True IT – Storage Stories: 5 (8,000 Users on MS Exchange)
This customer had a typical setup with BladeCenters servers and a SAN. This setup was providing MS Exchange email services to about 8000 internal users within the organization. Clustered BladeCenter servers, multiple switches, connected to one storage subsystem in the backend serving all user emails.
Though the BladeCenter servers were pretty new, the SAN in the backend had just expired its manufacturers warranty. The customer were deciding to migrate to a new storage subsystem, but in the mean while they let the support on this storage subsystem expire and have T&M support on it, in short no one was monitoring failures, errors, events on this storage subsystem. That morning, for some unknown reason the entire Storage subsystem powered off by itself. With UPS protection and generators in the environment this behavior was very unusual. This caused the MS Exchange databases, logs, mailboxes to fail. 8000 users lost email service. Yes, all the executives of the company were on the same system.
The call was escalated in a few minutes, since this caused a company wide outage, everyone was trying to figure out what had just happened. A T&M call was placed with the manufacturer to fix the system (see, I didn’t say diagnose the problem), SEV 1 calls are pretty nasty. They showed up immediately because of what had happened. The spares had arrived within an hour. 3 hours total and the system was ready to be powered back up, another hour or so to give the final health check, initialize all the mount points, servers, clusters, services, etc.
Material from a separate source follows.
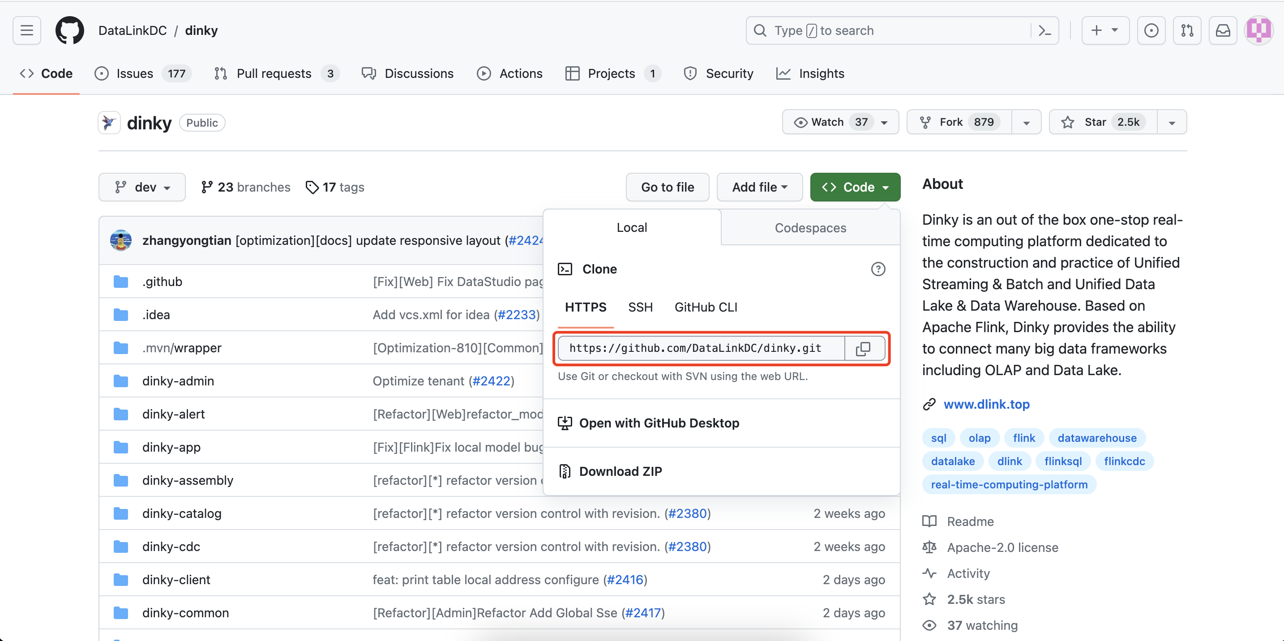
Task: Select the SSH clone option tab
Action: pos(640,307)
4 hours of outage, 8000 users affected.
The problem was narrowed down to multiple failed power supplies for the controllers enclosure. Due to lack of monitoring and support, previous failed power supplies went undetected and another failed power supply that morning caused the entire storage subsystem to fall on its knees.
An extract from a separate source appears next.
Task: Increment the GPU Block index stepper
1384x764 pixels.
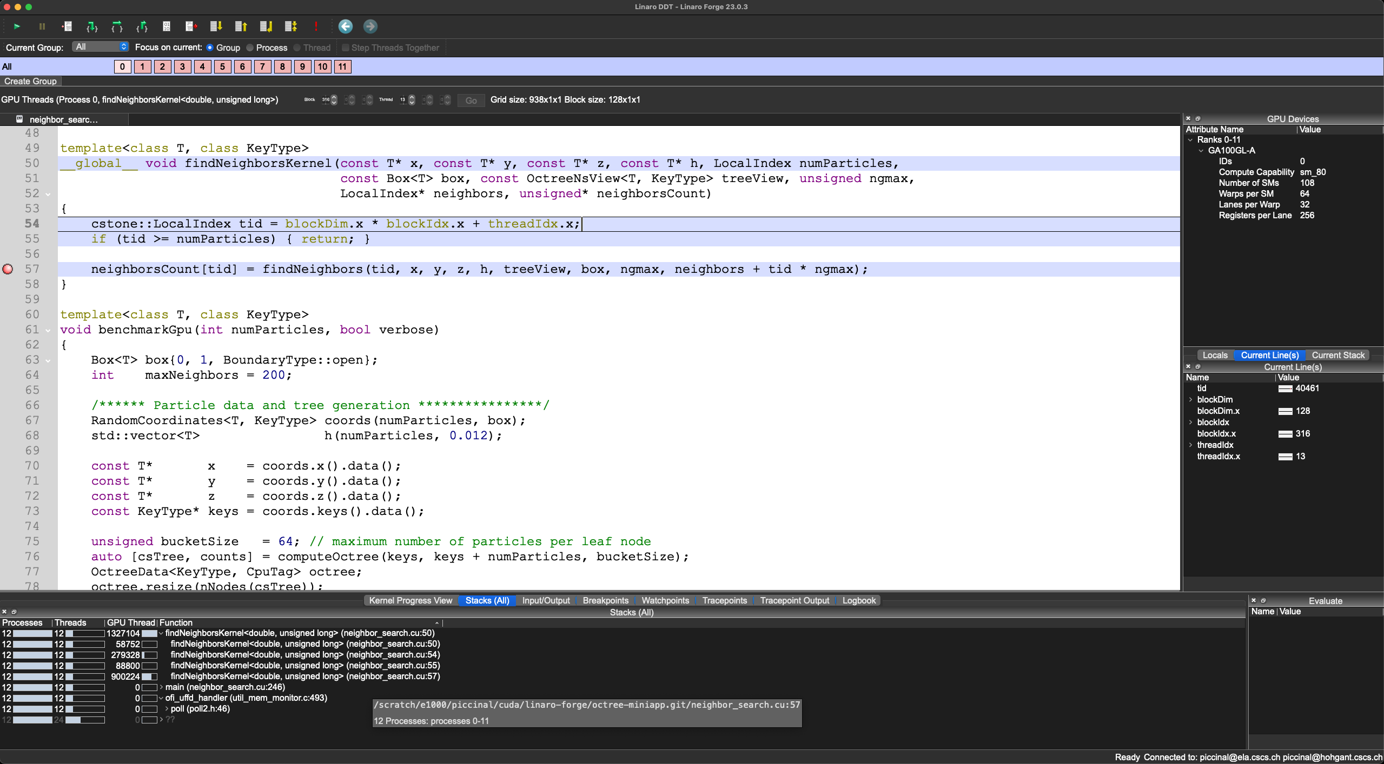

So its very important to decide which systems will have a lapse of contract or coverage and which ones are business critical systems that need a 24 x 7 coverage. Have the vendor check for failures regularly. Though this customer has a pretty good investment into IT infrastructure, for their MS Exchange they didn’t think about replication or CDP solutions.
As much as it sounds unreal, I have heard several customers today perform “WALK THE DATACENTER” every week, where they have their technicians go from rack to rack to check for amber lights. Errors like these tend to get picked up with those practices in place.
Having world class Power systems, UPS’s, Generators will not help with these issues.
After all the question is what did the customer save or lose by leaving this storage subsystem unsupported.